MECE Components of Market Activity
This document outlines a MECE classification of market phenomena — everything that either is trading, could trade, or exists as open exposure.
At the highest level, all market behavior falls into two categories:
- Realized trading activity — what has already occurred (executed volume).
- Potential trading activity — what could occur (positions, resting orders, latent orders).
There is nothing outside this set.
Every observable or implied measure of market behavior can be mapped into one of these categories,
for both perpetual and spot markets.
1. Realized Trading Activity
Definition: Executed trades within a given time interval.
Metric: Volume (flow variable).
Nature:
- Aggregated over time (1m, 1h, 1d, etc.)
- Represents the rate of exchange between participants.
- Can span across markets (e.g., perp ↔ spot arbitrage volume).
Interpretation:
Trading that has actually happened.
2. Potential Trading Activity
Potential trading activity refers to the capacity or readiness for trades to occur.

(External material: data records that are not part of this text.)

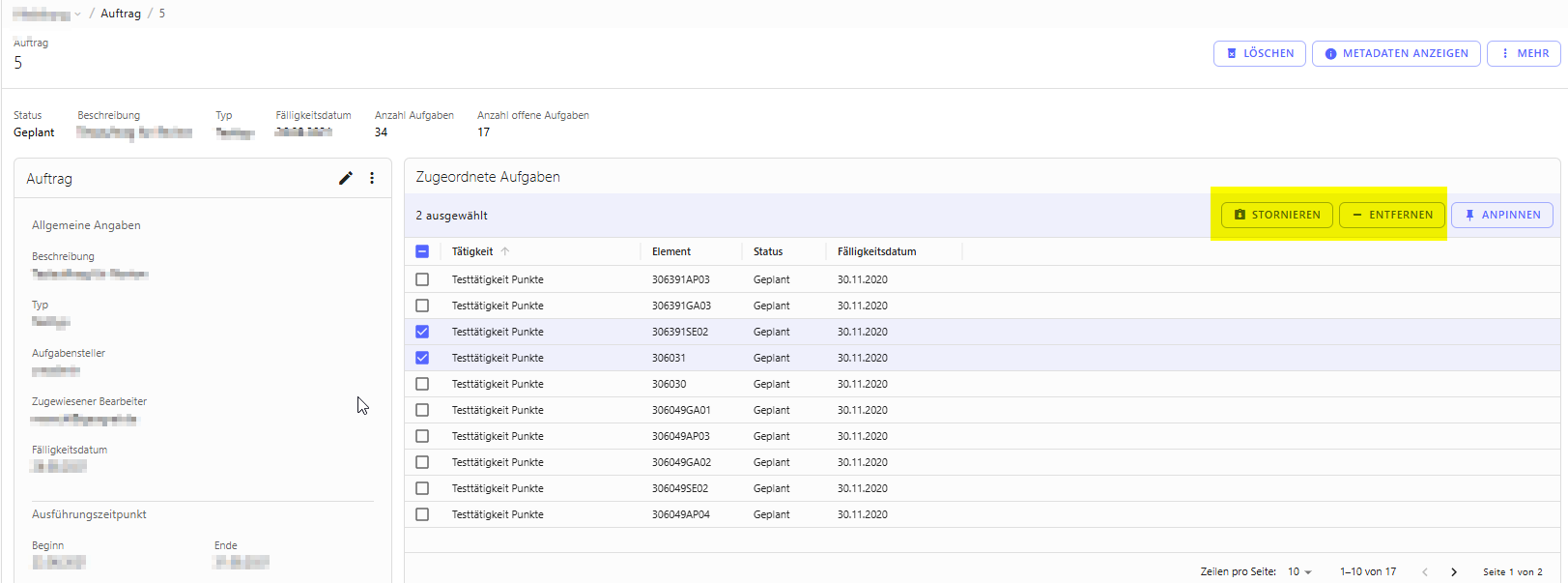Click the Auftrag breadcrumb link
This screenshot has height=583, width=1568.
tap(121, 14)
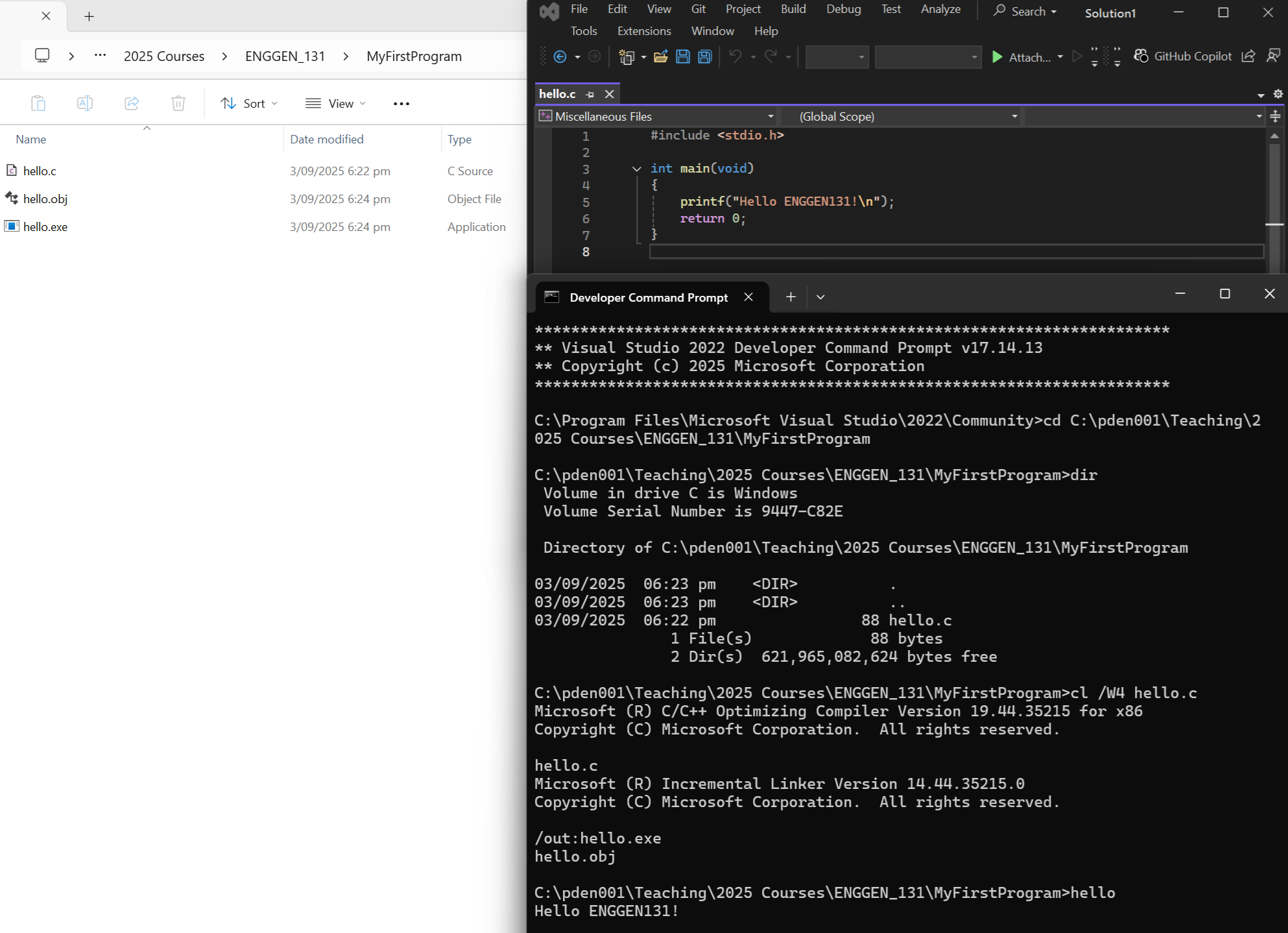Click the Navigate Backward arrow icon
This screenshot has height=933, width=1288.
(560, 57)
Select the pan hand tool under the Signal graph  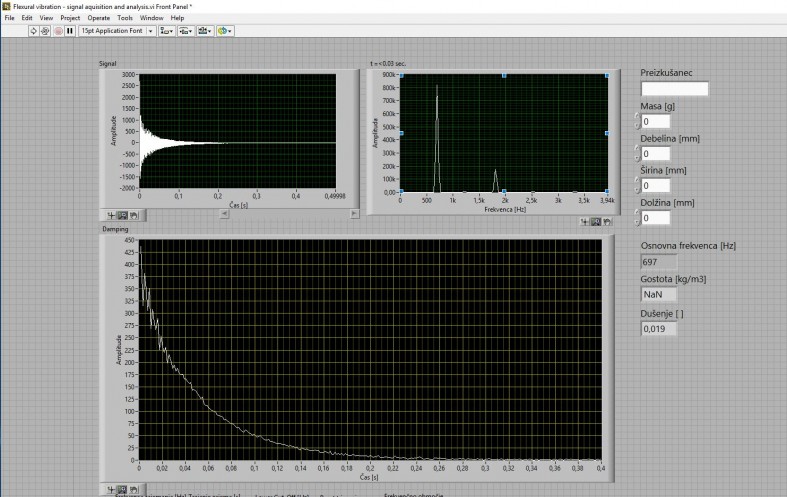click(x=132, y=214)
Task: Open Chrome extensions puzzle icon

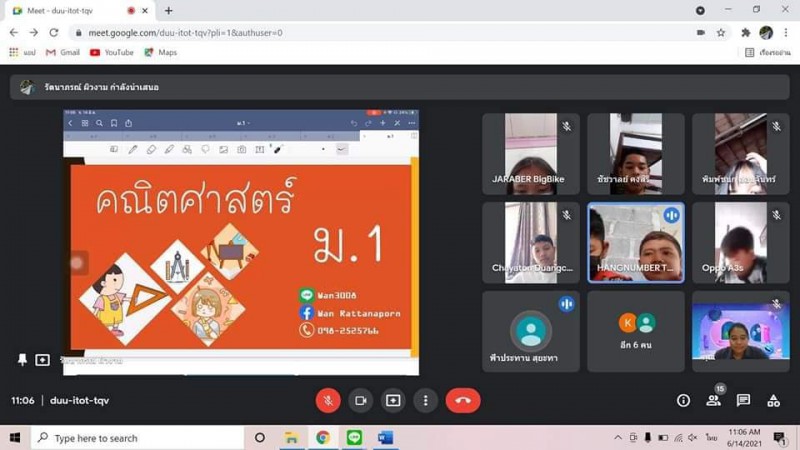Action: click(745, 32)
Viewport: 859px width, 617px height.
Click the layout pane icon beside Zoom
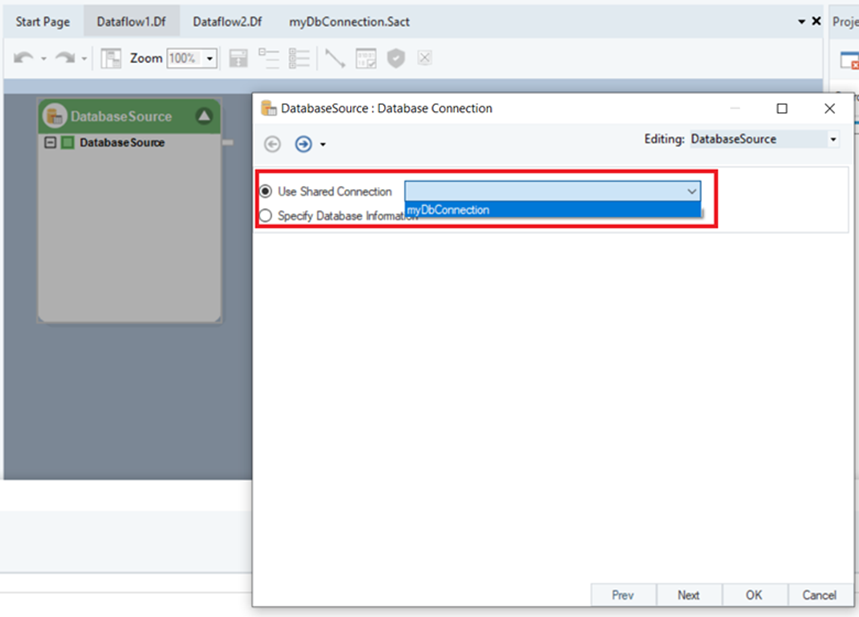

It has three subcategories, forming a continuum of realization.
| Subcategory | Description | State Type | Observability |
|---|---|---|---|
| Positions (Open Interest) | Currently held exposure | Instantaneous state | Observable |
| Order Book | Resting bids and asks waiting for execution | Instantaneous state | Observable |
| Shadow Order Book | Conditional or algorithmic intent to trade | Latent state | Indirect |
Interpretation:
- Positions represent exposure already committed.
- Order book represents immediate willingness to transact.

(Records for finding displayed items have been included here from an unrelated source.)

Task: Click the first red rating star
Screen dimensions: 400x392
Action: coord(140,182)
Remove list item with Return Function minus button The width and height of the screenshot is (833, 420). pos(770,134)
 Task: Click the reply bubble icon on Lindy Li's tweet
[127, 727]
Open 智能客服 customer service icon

- Shadow order book represents deferred or conditional willingness to transact.
Together, these define the entire space of potential activity.
2.1 Positions (Open Interest)
Definition:
Total number of active, unsettled positions (contracts or units) at a given instant.
Nature:
A state variable — a snapshot in time.
Interpretation:
Represents existing exposure or commitments currently held in the market.

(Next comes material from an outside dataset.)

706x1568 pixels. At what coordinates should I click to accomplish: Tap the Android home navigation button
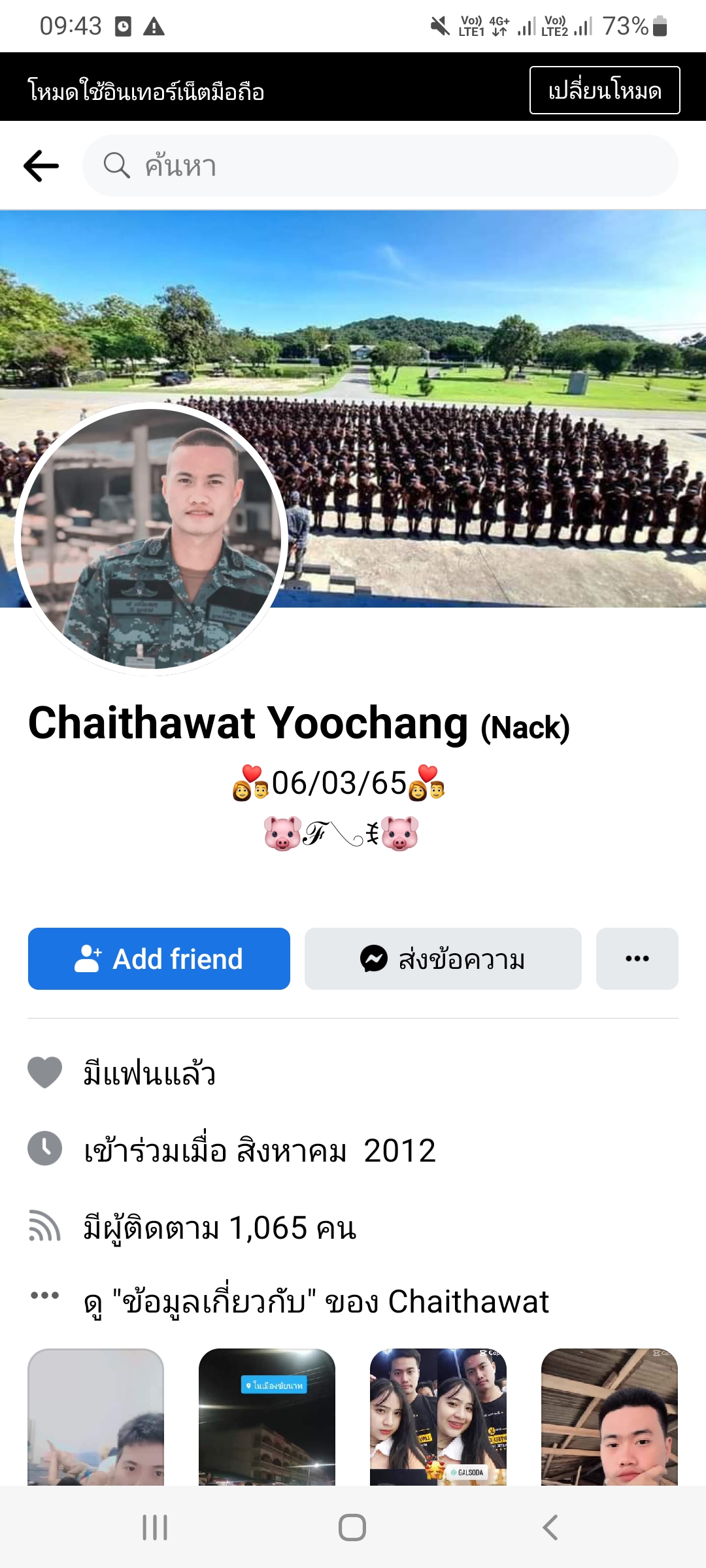352,1527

Increases when new positions open, decreases when positions close.
2.2 Order Book
Definition:
Set of active limit orders resting on the exchange — all visible bids and asks.
Nature:
A state variable reflecting current standing intentions to trade.
Interpretation:
Shows available liquidity at specific prices.
Unlike OI, orders here may or may not execute.
2.3 Shadow Order Book
Definition:
Liquidity that is not currently visible but could appear when certain conditions are met
(e.g., algorithmic triggers, threshold-based execution, time or volatility gating).
Nature:
A latent state — conditional intent to trade.
Observability:
Indirect. Cannot be measured directly, but reasonable bounds can often be inferred
from related information such as:
- Reaction speed and depth replenishment after large trades.
- Historical participation patterns at given price levels.
- Known algorithmic behavior or disclosed execution frameworks.
- Implied liquidity derived from volatility and slippage response.
Interpretation:
Represents dry powder — the portion of potential liquidity waiting for activation.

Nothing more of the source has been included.